── Document
Work closely with data science professionals and students to make better use of your data.
The Data Science Incubator enables new science by bringing together data scientists and domain scientists to work on focused, intensive, collaborative projects. Our team of data scientists provides expertise in state-of-the-art technology and methods in statistics and machine learning, data manipulation and analytics at all scales, cloud and cluster computing, software design and engineering, visualization, and other topics. We invite short proposals (1-2 pages) for a one-quarter data-intensive research collaboration focusing on extracting insight from large, noisy, and/or heterogeneous datasets.
The program is open to any faculty, postdoc, staff, or student whose research can be significantly advanced by intensive collaboration with a data science expert. To apply, we require a short project proposal describing the science goals, the relevant datasets, and the expected technical challenges. The ideal proposal will clearly identify both the datasets involved and the questions to be answered, and will explain how the technical component of the project is critical to delivering exciting new findings. Cloud resources are also available to support the Incubator projects, and we welcome applicants who wish to use cloud computing.
The Winter 2024 Incubator program will run January 4rd through March 8th, 2024. There will be informational Q&A sessions on October 27th and November 6th if you want more info about the program or have questions about submitting a proposal. We also strongly recommend that anyone planning to submit an Incubator proposal consult with one of our Data Scientists during their Office Hours for guidance.
The deadline for 2024 proposals is November 14, 2023. We will announce the selected Incubator projects by December 12th, and there will be a program kick-off meeting on January 4th, 2024.
The Incubator program increased my exposure not only to methodologies but also to resources to help me handle the challenges of working with large datasets.”
— Lauren Kuntz, Winter 2019 Incubator participant
Learn how eScience can help you can make the most of your data.
Each project must include a Project Lead who is willing to work with the incubator staff for the equivalent of 16 hours a week, including attending a weekly meeting with all the project teams. We find that collaboration in shared virtual or physical spaces is important for deeper technical engagement and provides opportunities for “cross-pollination” among multiple concurrent projects. We anticipate that we will continue to support both remote and in-person participation in the Incubator program. On the proposal form you will be asked your preference for working fully remote, hybrid, or in-person. Preference will not impact project selection.
────
Answer these questions from the Data Science Incubator page:
1. How long should a proposal be?
2. What is the deadline for 2024 proposals?
3. How many hours a week must a Project Lead work with the incubator staff?
The lines that come next have nothing to do with the Incubator page.
── Dataset records
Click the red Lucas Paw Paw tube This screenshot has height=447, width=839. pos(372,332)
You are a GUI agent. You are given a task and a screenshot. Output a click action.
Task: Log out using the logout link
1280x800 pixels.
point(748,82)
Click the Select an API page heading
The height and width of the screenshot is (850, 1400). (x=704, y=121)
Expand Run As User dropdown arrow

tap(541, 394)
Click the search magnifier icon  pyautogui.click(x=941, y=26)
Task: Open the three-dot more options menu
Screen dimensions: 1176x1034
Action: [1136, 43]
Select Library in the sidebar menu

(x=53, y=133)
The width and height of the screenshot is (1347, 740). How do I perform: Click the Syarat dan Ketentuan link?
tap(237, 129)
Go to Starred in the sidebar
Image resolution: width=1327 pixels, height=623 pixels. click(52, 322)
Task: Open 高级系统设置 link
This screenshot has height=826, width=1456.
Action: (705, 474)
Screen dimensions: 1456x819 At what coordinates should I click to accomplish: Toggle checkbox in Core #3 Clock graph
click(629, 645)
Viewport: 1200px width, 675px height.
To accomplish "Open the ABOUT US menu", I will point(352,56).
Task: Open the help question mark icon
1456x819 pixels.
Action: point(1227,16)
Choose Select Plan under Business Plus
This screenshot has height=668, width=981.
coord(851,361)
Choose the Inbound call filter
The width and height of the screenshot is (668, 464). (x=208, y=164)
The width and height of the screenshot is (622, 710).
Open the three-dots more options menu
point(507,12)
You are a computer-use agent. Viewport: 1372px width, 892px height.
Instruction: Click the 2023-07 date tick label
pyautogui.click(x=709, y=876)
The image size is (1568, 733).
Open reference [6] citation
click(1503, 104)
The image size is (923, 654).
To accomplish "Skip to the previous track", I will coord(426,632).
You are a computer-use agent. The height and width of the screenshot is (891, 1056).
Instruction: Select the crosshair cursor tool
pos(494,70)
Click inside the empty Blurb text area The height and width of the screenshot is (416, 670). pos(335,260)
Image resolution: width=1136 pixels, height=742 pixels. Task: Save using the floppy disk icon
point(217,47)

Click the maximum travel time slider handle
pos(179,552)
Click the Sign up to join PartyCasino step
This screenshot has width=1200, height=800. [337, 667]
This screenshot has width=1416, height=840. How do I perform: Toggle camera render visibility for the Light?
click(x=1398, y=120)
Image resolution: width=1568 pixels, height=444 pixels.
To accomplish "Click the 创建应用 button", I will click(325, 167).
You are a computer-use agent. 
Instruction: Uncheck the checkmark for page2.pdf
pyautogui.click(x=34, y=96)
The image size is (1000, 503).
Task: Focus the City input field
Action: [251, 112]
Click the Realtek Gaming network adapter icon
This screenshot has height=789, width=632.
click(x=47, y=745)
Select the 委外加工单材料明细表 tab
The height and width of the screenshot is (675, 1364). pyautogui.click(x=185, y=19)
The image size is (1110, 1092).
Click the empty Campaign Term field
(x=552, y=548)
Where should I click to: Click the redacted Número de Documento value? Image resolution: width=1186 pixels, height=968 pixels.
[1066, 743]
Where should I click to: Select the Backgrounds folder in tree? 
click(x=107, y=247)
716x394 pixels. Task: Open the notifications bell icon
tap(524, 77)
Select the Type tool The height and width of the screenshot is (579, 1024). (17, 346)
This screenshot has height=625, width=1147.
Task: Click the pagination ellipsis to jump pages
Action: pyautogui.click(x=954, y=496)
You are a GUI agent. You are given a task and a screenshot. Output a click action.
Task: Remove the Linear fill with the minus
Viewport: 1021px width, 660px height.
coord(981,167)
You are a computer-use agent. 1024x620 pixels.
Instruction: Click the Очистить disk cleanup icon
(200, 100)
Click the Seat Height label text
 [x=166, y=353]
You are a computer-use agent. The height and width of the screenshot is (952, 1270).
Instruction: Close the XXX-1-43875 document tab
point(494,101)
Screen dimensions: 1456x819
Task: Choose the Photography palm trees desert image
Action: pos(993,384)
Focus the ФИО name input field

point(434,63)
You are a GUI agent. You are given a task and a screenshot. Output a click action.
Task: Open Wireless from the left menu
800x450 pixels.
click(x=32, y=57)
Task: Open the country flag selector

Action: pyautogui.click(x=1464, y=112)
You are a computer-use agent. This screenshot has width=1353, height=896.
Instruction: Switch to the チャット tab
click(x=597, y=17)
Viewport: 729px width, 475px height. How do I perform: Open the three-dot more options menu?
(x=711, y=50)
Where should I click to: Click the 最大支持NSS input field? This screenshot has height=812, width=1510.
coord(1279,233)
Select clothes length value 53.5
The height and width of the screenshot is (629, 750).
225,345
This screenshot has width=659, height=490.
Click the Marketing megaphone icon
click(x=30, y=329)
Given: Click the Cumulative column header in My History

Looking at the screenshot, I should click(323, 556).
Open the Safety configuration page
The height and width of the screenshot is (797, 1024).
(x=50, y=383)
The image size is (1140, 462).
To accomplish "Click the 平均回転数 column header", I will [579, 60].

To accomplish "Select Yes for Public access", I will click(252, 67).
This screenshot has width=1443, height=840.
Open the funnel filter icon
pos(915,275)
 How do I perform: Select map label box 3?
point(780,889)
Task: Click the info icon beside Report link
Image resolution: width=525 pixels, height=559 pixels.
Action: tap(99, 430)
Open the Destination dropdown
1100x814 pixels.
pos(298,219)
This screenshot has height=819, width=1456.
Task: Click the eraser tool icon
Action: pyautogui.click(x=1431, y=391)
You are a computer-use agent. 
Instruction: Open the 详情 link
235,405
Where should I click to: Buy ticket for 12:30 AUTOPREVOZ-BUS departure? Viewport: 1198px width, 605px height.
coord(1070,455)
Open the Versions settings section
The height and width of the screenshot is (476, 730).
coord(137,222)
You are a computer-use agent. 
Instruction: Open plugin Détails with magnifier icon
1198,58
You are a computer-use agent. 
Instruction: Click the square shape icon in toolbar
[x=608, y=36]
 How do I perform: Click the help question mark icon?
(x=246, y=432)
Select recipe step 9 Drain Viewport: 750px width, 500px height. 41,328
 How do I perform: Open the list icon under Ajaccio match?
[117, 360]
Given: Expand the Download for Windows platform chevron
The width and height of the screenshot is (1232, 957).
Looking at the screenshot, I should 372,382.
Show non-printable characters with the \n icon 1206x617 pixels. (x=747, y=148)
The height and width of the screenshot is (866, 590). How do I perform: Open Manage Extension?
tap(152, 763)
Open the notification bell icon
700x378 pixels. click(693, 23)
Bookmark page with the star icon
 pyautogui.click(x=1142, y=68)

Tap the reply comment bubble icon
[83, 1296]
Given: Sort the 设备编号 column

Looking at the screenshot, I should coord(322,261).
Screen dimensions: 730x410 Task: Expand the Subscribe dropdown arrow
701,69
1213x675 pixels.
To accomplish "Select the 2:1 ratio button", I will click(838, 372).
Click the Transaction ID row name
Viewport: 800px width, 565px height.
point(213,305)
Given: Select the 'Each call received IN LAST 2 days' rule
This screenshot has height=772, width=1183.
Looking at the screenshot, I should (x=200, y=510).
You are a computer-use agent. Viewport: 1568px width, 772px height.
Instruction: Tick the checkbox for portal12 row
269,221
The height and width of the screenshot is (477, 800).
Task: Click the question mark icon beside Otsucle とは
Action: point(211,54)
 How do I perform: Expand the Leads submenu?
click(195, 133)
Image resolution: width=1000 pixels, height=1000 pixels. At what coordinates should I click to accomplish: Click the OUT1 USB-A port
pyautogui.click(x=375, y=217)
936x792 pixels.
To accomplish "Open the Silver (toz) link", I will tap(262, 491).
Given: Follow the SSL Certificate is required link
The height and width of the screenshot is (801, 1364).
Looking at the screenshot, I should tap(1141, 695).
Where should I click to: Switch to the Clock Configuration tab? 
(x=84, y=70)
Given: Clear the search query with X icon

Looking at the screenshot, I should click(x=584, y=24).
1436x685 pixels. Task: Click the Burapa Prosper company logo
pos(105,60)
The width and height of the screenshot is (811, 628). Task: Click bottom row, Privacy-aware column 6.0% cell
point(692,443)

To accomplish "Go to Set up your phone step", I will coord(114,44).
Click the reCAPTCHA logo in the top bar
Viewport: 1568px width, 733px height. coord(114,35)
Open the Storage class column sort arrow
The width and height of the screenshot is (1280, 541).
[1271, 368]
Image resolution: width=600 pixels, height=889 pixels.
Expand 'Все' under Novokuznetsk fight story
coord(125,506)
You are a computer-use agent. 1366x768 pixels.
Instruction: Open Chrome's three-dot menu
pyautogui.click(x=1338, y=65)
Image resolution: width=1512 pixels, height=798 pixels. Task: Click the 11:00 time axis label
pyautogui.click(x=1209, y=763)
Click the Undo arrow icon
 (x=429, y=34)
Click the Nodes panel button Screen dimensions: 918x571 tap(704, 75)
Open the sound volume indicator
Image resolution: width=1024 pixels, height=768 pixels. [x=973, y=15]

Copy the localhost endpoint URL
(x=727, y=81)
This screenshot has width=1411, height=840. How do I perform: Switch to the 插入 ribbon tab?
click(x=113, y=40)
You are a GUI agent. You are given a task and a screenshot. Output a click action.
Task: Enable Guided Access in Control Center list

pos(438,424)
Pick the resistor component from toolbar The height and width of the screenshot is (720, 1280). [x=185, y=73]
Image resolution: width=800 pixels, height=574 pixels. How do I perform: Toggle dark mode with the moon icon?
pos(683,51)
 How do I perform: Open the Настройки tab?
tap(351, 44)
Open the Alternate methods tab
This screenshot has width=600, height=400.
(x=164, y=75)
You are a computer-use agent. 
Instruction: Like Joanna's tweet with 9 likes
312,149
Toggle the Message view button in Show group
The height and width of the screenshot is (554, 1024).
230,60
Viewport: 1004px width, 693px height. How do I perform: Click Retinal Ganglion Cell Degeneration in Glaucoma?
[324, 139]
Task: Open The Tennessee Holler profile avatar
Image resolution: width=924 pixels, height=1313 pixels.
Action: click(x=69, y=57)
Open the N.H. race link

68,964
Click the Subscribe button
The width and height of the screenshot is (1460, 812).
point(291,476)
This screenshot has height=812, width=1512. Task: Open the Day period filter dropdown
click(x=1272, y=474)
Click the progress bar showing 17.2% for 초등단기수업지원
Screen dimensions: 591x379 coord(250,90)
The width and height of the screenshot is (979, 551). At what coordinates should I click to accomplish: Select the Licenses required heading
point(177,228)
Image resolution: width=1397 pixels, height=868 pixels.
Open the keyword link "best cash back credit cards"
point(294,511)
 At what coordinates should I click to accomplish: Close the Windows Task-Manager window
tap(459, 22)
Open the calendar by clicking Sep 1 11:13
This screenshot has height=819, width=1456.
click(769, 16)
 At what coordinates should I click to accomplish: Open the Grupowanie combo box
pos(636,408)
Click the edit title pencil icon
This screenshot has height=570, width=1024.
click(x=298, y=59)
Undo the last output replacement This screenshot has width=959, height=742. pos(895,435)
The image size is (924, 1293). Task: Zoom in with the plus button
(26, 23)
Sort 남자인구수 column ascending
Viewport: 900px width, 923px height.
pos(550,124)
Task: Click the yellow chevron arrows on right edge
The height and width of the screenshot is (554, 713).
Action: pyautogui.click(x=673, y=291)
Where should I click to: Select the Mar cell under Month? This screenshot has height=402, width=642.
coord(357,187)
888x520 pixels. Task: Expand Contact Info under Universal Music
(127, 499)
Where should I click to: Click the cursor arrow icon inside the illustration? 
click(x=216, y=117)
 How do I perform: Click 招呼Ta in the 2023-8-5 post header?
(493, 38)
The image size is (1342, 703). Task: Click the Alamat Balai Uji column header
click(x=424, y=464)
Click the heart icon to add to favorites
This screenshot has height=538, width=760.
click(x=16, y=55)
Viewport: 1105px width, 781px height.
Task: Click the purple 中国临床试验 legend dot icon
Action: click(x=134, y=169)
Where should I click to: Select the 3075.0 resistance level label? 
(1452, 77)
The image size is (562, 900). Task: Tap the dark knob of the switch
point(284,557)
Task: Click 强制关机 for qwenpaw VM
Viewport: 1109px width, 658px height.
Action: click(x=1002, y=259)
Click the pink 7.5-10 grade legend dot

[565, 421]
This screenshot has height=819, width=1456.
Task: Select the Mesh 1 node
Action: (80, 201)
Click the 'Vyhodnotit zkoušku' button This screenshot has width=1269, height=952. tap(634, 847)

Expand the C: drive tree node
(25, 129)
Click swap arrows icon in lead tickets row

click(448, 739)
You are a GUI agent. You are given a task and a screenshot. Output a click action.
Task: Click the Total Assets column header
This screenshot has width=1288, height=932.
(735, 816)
────
▶ [Written answer]
1. 1-2 pages
2. November 14, 2023
3. The equivalent of 16 hours a week